Гуров никак не ожидал, что Потапов может заявиться в форме, несколько растерялся, тут же взял себя в руки, сказал:
– Случается. Проходите, чувствуйте себя как дома.
– Благодарю, вы очень любезны, – рассмеялся Потапов, закрыл за собой дверь, снял плащ и предстал перед Гуровым в парадном мундире и блеске некогда полученных орденов.

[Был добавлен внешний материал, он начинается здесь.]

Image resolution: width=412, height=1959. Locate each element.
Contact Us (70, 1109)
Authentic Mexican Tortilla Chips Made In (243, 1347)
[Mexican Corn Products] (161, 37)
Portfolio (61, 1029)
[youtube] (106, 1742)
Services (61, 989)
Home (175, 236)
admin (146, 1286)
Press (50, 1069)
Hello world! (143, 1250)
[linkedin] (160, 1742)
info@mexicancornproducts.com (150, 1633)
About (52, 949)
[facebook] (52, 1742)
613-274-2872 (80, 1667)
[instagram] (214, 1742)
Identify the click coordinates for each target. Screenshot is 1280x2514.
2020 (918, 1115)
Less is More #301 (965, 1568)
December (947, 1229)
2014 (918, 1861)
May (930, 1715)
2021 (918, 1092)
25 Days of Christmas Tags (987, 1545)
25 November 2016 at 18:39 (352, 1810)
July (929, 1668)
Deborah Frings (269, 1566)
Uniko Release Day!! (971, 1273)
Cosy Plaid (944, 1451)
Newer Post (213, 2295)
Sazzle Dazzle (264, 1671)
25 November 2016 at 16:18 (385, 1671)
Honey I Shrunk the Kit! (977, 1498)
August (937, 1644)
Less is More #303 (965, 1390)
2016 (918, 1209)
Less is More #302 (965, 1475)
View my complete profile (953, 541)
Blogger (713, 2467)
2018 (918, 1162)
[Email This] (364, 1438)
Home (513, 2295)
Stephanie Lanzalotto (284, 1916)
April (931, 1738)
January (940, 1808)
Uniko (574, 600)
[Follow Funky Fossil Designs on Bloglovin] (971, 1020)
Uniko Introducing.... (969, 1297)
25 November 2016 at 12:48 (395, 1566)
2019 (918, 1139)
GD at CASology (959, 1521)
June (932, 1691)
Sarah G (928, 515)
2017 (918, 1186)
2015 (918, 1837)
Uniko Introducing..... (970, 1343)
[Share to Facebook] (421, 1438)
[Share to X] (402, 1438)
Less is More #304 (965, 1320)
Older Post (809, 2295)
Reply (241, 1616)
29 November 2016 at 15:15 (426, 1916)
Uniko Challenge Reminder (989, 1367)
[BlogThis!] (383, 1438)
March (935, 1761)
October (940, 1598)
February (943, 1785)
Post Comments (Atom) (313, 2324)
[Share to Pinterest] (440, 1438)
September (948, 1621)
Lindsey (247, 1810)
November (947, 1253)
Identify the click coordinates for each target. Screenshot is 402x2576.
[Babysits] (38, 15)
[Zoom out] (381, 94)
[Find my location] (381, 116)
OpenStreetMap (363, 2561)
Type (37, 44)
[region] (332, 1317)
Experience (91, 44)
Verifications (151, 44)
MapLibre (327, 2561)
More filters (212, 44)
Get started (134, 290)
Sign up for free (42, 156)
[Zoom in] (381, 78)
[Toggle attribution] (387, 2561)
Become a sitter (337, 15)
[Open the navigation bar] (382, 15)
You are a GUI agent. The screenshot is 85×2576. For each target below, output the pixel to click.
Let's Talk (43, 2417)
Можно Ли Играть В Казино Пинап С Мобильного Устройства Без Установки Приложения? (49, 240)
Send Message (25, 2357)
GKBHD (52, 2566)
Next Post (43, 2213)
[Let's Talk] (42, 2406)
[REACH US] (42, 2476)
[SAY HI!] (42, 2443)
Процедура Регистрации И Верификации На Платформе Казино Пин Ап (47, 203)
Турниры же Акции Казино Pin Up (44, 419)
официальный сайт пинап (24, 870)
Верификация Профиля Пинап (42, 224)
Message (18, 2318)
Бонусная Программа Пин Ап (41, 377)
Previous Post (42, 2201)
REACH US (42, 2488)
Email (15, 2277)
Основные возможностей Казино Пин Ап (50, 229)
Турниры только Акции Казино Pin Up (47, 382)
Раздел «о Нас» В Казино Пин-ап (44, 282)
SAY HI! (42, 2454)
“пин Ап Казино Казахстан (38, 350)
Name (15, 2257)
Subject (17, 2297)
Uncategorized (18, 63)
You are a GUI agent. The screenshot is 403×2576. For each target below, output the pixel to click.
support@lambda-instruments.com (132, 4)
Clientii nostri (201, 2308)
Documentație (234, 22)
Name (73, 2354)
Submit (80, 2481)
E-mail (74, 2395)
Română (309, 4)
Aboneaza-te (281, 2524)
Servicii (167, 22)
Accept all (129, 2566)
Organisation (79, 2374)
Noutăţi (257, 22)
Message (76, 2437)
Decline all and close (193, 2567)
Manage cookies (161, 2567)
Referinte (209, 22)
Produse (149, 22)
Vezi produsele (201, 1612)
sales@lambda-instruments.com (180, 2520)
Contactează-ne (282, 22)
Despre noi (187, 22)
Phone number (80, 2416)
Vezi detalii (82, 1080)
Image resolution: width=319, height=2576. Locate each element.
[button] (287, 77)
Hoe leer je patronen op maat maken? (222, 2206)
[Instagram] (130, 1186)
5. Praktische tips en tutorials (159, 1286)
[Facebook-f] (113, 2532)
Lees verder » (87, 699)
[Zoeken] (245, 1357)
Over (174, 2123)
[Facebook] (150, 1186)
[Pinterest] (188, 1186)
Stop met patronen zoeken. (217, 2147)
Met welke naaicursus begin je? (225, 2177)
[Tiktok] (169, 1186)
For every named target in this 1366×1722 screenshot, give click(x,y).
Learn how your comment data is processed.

Моложавый, подтянутый генерал был красив и импозантен. Держался он совершенно свободно, раскованно. Гуров ожидал встретить человека собранного, настороженного и вдруг почувствовал, что теряет инициативу, ему показалось, что разыгрывается спектакль, не объявленный в программке.
– Я рад, искренне рад, – генерал, звякнув орденами, прошел в комнату, достал из серванта бутылку марочного коньяка и рюмки, наполнил их. – Значит, в нашем полку прибыло. Вам, Лев Иванович, следовало вступить в него пораньше, когда мы были хозяевами. Но лучше поздно, чем никогда.
Гуров молчал, пытаясь на ходу перестроиться, разгадать новый сценарий и продумать отведенную ему роль.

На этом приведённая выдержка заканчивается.